Tuesday, February 23, 2010

Learning to Ski

Today ends the Keweenaw's six-day stretch of sunshine. Six days of sunshine? I feel like I've been in another state or another season for the past week because gray is the color of winter here. Not blue and white and yellow and gold with shiny sparkles. But it was uplifting for a while.

And what a better way to end it than with dumping snow. Snow. The perfect thing to see blocking the view from my window. Now let's get piling up... it's almost March and we've got at least 150 inches to go before reaching the average. If it doesn't come now, it will come when we least desire it.

On sunshiny yesterday I was convinced, by my friends who are skiers, to try skiing at the Porcupine Mountains in the Western U.P. I am a snowboarder. I didn't realize so much mental rivalry existed between the two sports until I tried skiing with skiers.

Remember I am an awful classic cross country skier. Me and long sticks on my feet with poles attached to my hands usually end up in a tangled mess. How can a person really control all that equipment?

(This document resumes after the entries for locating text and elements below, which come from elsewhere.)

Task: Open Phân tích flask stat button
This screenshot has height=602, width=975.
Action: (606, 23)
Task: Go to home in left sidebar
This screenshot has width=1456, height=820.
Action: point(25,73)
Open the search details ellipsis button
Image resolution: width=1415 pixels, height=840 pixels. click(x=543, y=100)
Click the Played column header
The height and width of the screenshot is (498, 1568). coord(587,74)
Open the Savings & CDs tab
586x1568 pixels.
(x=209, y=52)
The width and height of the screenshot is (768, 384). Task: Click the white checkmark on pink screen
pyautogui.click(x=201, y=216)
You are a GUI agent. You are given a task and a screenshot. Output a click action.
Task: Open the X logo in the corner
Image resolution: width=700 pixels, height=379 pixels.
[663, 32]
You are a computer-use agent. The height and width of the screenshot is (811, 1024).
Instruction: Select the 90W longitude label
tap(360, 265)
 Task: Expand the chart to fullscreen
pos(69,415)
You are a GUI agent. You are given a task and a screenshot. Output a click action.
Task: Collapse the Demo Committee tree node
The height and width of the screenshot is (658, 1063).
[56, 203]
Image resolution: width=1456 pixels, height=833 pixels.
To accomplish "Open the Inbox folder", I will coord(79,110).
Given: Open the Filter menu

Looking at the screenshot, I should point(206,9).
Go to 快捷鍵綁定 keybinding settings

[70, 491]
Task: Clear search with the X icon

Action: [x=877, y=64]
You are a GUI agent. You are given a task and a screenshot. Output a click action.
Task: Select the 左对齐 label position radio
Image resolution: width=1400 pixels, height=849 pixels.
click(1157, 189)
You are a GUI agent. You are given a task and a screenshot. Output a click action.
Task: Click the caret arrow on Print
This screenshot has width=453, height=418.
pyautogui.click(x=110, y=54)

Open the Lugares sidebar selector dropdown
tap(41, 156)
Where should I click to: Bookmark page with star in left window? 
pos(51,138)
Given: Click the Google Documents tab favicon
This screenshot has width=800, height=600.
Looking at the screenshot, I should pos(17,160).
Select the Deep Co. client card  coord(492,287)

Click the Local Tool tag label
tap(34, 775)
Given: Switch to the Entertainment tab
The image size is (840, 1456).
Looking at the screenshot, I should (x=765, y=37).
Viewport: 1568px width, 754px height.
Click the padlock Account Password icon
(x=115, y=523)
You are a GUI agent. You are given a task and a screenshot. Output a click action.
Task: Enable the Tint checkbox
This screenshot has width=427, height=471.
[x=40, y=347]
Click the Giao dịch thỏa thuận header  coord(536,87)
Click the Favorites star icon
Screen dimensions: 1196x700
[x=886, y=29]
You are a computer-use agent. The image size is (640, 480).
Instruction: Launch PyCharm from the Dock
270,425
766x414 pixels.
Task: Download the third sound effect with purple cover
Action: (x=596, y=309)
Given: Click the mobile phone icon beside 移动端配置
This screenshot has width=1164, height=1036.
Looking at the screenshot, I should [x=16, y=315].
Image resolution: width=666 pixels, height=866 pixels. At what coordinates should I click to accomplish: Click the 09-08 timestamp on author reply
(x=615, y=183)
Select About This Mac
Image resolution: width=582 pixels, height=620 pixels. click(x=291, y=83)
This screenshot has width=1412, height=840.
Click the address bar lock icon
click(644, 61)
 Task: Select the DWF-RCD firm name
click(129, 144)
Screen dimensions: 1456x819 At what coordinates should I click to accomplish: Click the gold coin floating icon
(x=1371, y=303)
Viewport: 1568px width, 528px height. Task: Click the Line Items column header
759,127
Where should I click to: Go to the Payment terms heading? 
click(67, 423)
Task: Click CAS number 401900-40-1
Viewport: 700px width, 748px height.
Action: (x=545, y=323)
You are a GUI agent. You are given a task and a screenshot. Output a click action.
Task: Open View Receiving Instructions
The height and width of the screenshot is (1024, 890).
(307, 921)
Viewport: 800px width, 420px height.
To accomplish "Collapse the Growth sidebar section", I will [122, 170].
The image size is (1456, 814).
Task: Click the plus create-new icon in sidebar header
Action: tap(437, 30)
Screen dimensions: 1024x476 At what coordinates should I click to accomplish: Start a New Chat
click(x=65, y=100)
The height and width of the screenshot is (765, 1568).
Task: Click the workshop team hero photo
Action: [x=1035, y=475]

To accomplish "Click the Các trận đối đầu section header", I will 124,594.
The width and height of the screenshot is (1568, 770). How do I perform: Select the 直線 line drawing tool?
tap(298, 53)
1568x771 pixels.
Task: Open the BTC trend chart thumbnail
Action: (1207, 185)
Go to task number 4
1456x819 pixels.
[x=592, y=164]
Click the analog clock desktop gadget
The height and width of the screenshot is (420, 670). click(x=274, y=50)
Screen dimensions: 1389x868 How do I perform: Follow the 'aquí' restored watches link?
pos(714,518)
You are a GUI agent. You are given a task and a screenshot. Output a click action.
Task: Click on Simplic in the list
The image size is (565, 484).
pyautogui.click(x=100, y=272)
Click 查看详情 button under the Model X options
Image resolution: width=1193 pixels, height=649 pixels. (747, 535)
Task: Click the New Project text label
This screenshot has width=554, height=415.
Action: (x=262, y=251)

I stood at the top of the easiest run at the Porkies. Not nervous. Not afraid. Not knowing how to control my speed. Rachel was coaching me, and giving me the rundown. But I wasn't really paying attention. I just wanted to go down the hill. So I went. Often times laying on my skis, my belly, upside down on my back or a sequential combination of those and other positions. "I'm going to have bruises."

After a couple runs like that, I decided to listen to some pointers from my skier friends. Blah blah this and blah blah that. I gradually progressed throughout the day with no major crashes except for my ski falling off my boot while I was on the chair lift. Luckily it turned and got stuck in the trees so I didn't have to walk the whole way down the mountain to find a runaway ski. Thank you to the man who pulled it out of the snow for me.

I did pretty well, though. I felt like a skier by the end of the day, when at the beginning I just felt like a snowboarder who really didn't know what they were doing and looking like a total idiot on the hill. I could see people laugh at me, and I wanted to shout, "I'm a snowboarder! Really! I'm just learning this sport!"

But I did feel like a skier for a little bit there, and at the end of the day, my skier friends asked me if I was ready to burn my snowboard and buy some ski boots. No, I'm not. Skiing is all right. It got fun after I was done feeling like I wanted to give up. So just let me be a snowboarder, and I will try not to make fun of you for being a skier.

So to all my skier friends, I can see why you like to go down the hill on two sticks, but I prefer to shoot down on a plank without holding on to two poles that I don't use anyway. Let it snow.